*TEXTO EXTRAÍDO*.

▼

SUMÁRIO: 1. Considerações iniciais sobre os paradigmas constitucionais. 2. O Estado Democrático de Direito e os direitos fundamentais à luz dos paradigmas constitucionais. 3. A passividade como paradigma. 4. Considerações finais. 5. Bibliografia.
RESUMO: O presente trabalho busca trazer à tona aspectos da formação dos paradigmas, demonstrando especificamente como os paradigmas constitucionais e o surgimento de novos influenciam na interpretação e integração do ordenamento jurídico. Nesse contexto, será analisada a importância do viés democrático para a concretização dos direitos fundamentais, utilizando-se, para tanto, a teoria discursiva de Habermas.
PALAVRAS-CHAVE: Paradigmas constitucionais – Estado Democrático de Direito – Direitos Fundamentais.
Os paradigmas consubstanciam marcos pressupostos ou supostos que caracterizam, num contexto histórico fragmentado, toda uma forma de enxergar uma dada fatia do conhecimento. Parte-se desse paradigma para desenvolver todos os aspectos desse conhecimento. É o ponto de partida muitas vezes invisível usado como ignição para a inauguração de uma nova era.

▲

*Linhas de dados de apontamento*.

▼

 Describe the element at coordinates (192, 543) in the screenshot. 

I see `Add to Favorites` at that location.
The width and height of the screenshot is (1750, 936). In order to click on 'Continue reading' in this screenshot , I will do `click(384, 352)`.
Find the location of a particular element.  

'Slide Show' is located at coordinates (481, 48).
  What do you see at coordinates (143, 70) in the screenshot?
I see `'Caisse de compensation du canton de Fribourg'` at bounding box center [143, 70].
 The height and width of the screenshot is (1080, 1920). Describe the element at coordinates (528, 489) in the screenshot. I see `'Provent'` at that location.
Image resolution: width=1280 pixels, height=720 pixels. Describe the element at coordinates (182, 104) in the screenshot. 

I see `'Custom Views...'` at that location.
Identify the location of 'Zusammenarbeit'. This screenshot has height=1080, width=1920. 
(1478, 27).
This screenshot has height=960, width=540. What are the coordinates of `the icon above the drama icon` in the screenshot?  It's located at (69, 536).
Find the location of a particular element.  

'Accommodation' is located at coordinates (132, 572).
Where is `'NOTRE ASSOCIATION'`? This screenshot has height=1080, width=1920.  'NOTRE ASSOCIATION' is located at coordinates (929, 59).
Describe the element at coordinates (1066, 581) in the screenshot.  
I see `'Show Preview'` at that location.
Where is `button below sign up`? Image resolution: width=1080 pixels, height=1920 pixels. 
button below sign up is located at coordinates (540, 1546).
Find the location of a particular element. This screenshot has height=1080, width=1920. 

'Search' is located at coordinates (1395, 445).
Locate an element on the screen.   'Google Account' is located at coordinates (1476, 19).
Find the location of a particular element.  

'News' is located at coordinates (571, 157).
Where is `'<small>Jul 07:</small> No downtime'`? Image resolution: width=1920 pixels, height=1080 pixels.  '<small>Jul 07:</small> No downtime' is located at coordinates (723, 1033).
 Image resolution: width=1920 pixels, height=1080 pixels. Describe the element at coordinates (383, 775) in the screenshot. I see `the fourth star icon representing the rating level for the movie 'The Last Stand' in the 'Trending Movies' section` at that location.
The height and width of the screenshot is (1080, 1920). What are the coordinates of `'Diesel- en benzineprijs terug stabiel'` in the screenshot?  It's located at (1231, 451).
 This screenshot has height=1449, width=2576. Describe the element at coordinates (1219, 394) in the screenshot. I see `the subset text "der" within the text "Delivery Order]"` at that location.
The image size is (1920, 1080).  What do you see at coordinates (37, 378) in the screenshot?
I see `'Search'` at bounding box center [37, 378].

▲

*TAREFAS A REALIZAR*.
• A. No texto sobre paradigmas constitucionais, a teoria discursiva de qual autor é usada para analisar a importância do viés democrático?
• B. Copie do texto sobre paradigmas constitucionais o trecho que começa em "RESUMO: O presente" e termina em "discursiva de Habermas.".

*PROBLEMAS RESOLVIDOS*.
• A. A teoria discursiva de Habermas.

• B.
RESUMO: O presente trabalho busca trazer à tona aspectos da formação dos paradigmas, demonstrando especificamente como os paradigmas constitucionais e o surgimento de novos influenciam na interpretação e integração do ordenamento jurídico. Nesse contexto, será analisada a importância do viés democrático para a concretização dos direitos fundamentais, utilizando-se, para tanto, a teoria discursiva de Habermas.